Beyond the advisory committees, the members of the search committees will be spending a lot of time communicating directly with a range of faculty, students, staff, and alumni about what they view to be Harvard’s strengths, what they view to be Harvard’s challenges, and what they would like to see in a new president. We’ll write to the whole community this summer to invite advice and nominations. And we’ll be having many confidential conversations with individuals and groups to hear their views — people inside Harvard, obviously, but also leaders in higher education and others outside Harvard who can give us a fuller picture and make sure we’re seeing things from the outside and not just from within. When we did our outreach last time, hundreds of people responded and provided useful information. That very much informed not just the choice of a president, but our sense of Harvard’s directions and possibilities for the future.

At least from my perspective, Drew’s performance and leadership over the last 10 years are a pretty good indication that the process that we used then worked pretty well.

GAZETTE: Looking forward, in your mind, what are the biggest challenges still facing the University?

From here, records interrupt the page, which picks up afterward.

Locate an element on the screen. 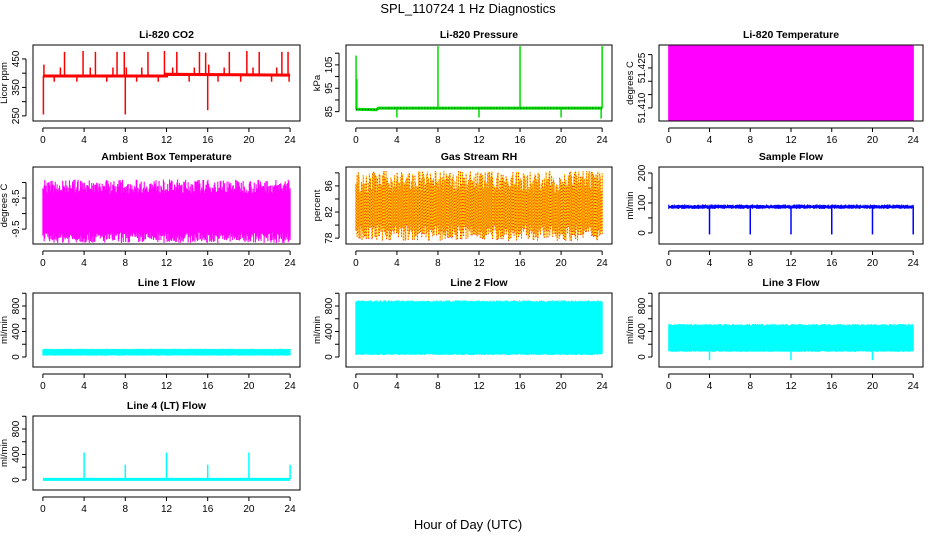 The height and width of the screenshot is (540, 936). x-axis-title: Hour of Day (UTC) is located at coordinates (468, 524).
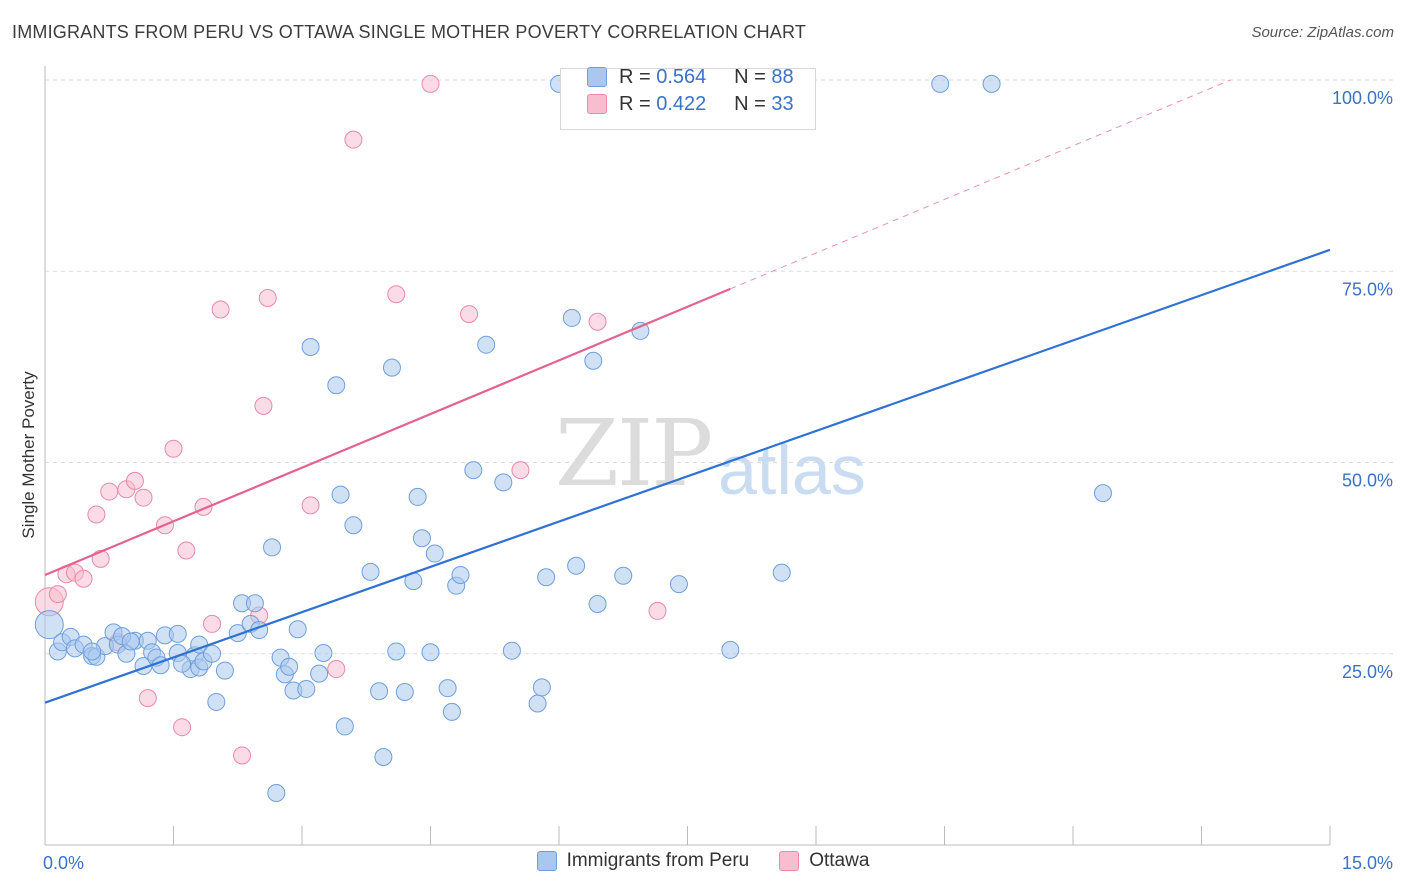 Image resolution: width=1406 pixels, height=892 pixels. What do you see at coordinates (1368, 863) in the screenshot?
I see `x-tick-label: 15.0%` at bounding box center [1368, 863].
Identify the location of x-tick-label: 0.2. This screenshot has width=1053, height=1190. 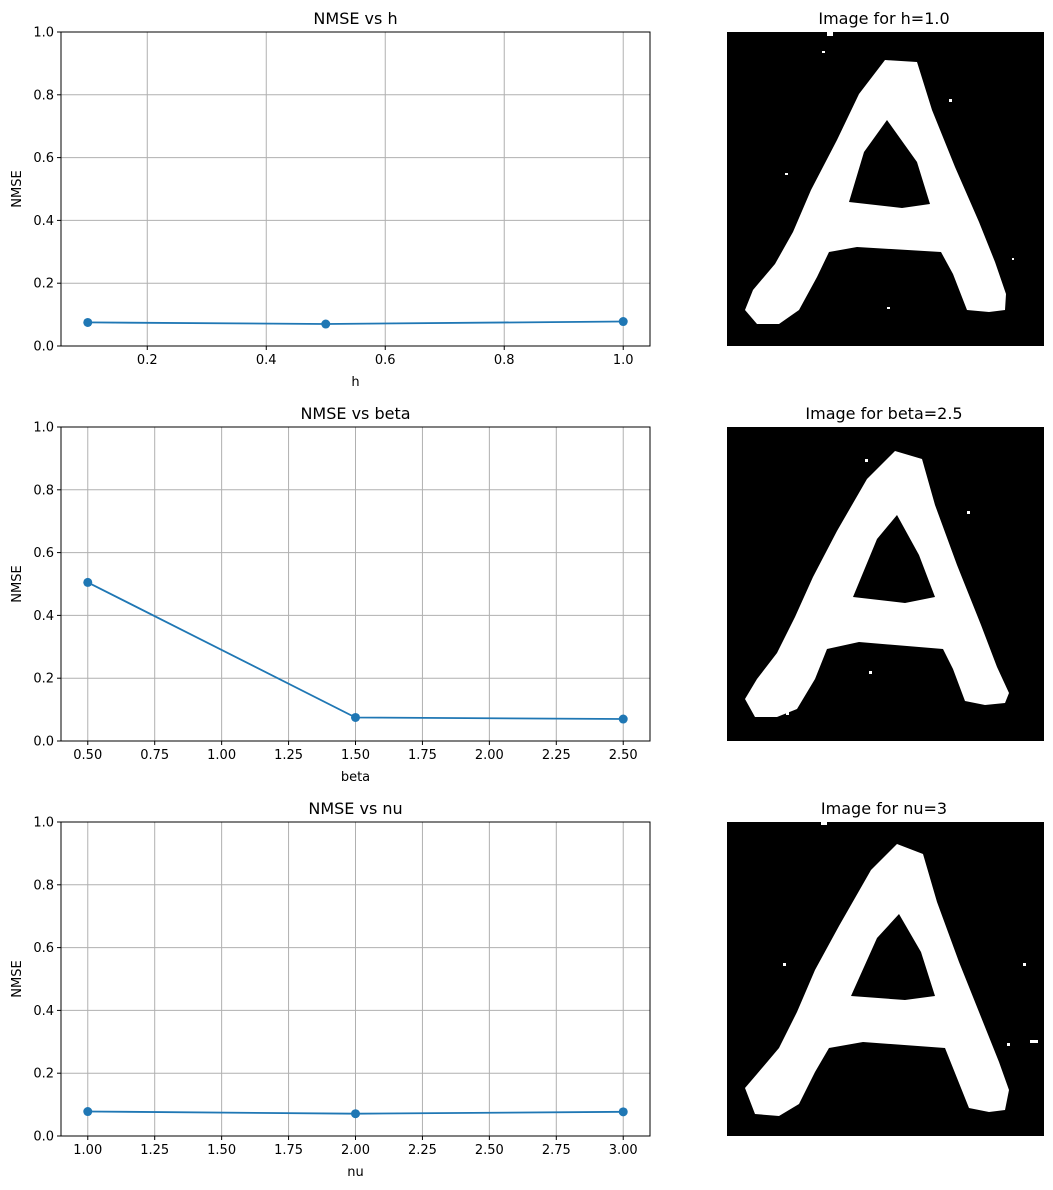
(148, 360).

LEE: There are a host of issues facing universities today, and the search ahead will help us identify them more clearly. Off the top of my head, I’ll mention just a few. There is the question of the traditional financing model of university education and what that’s going to look like 25 or even 10 years from now. There is the question of how the historic relationship between the federal government and universities on basic and applied research will evolve. There is the question of how universities are going to adapt to the proliferation of other sources of education, online and elsewhere, and how we innovate in teaching and learning, in our degree programs and in lifelong learning. There is the question of how the world of ideas is changing, how intellectual boundaries are shifting and sometimes dissolving, how we pursue scholarship for its own sake, but also how we can help confront complex problems in the world. And there is the question of how universities can best serve a diverse population of faculty, students, and staff. We need to create a community where everybody is and believes they are respected and welcomed, but also has the positive creative tension of an intellectually dynamic culture, in which we embrace both our openness and our differences as foundations of our strength.

This interview has been edited for clarity and length.